A ecologia da fidelidade

Fidelidade é ser coerente com uma opção. É valorizar e cultivar o encontro e não a busca. Para o fiel, fora das alianças e dos pactos, só há fragilidade e incerteza. Daí a fidelidade ser a adesão consciente à uma escolha que justifica sacrifícios, porque há ganhos.
Alfeu Trancoso - redacao@revistaecologico.com.br
Espaço Aberto
Publicado em: 05/02/2025

Fidelidade é ser coerente com uma opção. É valorizar e cultivar o encontro e não a busca. Para o fiel, fora das alianças e dos pactos, só há fragilidade e incerteza. Daí a fidelidade ser a adesão consciente à uma escolha que justifica sacrifícios, porque há ganhos.

Não somos fieis no desejo dos nossos valores. Fidelidade justifica a ordem moral, pois sua atitude está assentada em valores que merecem ser mantidos. Por isto é preciso saber fazer alianças. Uma má aliança não merece obediência. Portanto, ela supõe o dom da sabedoria, já que nossas escolhas são a medida de nossas decisões. Do ponto de vista do desejo, a fidelidade é ridícula. Isso porque o desejo não conhece o encontro. Mas somente a busca. Desejo é para ser desejado.

A relação amorosa entre o casal é a mais difícil e desafiadora de todas as alianças. Primeiro porque exige ser fiel para sempre e, segundo, porque o indivíduo terá que renunciar a todas as outras escolhas em função de apenas uma. Esse é o desafio intolerável do amor. Para amar, teremos de assumir a liberdade de escolher alguém. E não temos nenhuma garantia de que nossa escolha seja bem sucedida.

Para barrar a infidelidade, o amor tem de enfrentar o desejo, essa força poderosa que não aceita nenhuma limitação e recusa toda renúncia. O desejo é sempre uma carência. Sempre uma busca. Mas nunca um encontro. Encontrar para o desejo é morrer. A infidelidade talvez esteja ligada a essa revolta contra o aprisionamento do desejo, como se houvesse dentro de nós uma forte suspeita contra as limitações criadas pela decisão de ser fiel.

A fidelidade só se exerce como virtude na convicção desse encontro. Ela só se permite pela confiança. Fidelidade é o amor fiel, o amor conservado. Trair é esquecer e ignorar. É a morte da memória pelo abandono e pela omissão. Trair é se render às seduções do efêmero. É acreditar que as decisões e os valores são todos relativos no tempo. É desmerecer um compartilhamento consentido, tanto nas suas dificuldades como em suas alegrias. A despeito de tudo isso, ainda podemos levar nossas alianças até o fim, mesmo se quase tudo é fugaz e efêmero, mesmo se o amor é chama, como diria o poeta!
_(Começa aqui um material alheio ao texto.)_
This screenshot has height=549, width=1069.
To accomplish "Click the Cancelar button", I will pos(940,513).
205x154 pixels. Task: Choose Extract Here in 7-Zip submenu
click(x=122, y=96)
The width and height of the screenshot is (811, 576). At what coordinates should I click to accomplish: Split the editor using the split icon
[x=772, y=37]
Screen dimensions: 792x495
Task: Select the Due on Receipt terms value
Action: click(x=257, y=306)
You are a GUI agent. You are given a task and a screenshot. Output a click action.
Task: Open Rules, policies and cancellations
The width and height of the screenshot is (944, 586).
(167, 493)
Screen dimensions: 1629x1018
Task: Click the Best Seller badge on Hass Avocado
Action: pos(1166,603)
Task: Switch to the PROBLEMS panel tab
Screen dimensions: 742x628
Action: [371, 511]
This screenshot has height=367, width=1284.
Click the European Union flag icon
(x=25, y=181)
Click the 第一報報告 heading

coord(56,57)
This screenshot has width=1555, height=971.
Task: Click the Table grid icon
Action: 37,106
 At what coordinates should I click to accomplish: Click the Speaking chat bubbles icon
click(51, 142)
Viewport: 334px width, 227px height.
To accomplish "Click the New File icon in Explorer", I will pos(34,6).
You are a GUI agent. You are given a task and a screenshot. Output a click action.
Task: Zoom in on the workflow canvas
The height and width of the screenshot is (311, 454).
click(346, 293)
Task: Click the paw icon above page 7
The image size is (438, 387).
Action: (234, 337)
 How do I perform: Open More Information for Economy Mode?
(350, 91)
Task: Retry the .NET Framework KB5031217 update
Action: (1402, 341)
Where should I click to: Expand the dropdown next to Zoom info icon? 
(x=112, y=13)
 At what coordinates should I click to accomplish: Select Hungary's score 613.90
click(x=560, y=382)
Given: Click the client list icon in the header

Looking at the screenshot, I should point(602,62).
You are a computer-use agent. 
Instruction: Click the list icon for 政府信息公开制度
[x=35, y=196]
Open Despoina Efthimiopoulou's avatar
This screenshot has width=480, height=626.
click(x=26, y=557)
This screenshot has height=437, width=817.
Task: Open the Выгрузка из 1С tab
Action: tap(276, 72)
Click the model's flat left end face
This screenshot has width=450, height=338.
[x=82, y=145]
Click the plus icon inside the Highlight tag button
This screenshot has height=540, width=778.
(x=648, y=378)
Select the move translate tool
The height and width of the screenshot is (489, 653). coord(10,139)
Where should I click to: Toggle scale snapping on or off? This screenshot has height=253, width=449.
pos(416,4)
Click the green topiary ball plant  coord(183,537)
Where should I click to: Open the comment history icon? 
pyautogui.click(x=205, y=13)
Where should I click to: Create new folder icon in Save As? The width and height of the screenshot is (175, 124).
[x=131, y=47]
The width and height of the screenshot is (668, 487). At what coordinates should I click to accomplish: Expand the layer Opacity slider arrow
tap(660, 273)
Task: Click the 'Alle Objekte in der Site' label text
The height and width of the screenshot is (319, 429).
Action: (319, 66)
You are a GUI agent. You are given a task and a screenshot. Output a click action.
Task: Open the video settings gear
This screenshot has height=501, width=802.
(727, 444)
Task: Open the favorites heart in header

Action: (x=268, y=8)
Ao amar, barramos desejo. Encerramos as buscas. Festejamos os encontros e comemoramos a felicidade tranquilizadora dos pactos. Como o desejo não termina no amor, mas é controlado por ele, a fidelidade tem nessa aliança o seu maior desafio. Ela se revela nessa luta quase impossível contra a tendência irreversível do esquecimento, contra este poder destruidor do tempo que mata, corrói e sepulta.

No mundo atual onde sedução e desejo são as molas máximas do estímulo ao consumo, como manter-se fiel a um pacto afetivo dessa natureza? Isso só pode ser mantido pela força de um projeto comum, alimentado pela paixão, pelo amor, pela confiança e pela gratidão ao parceiro.

A fidelidade não é obrigação. Mas um grande merecimento.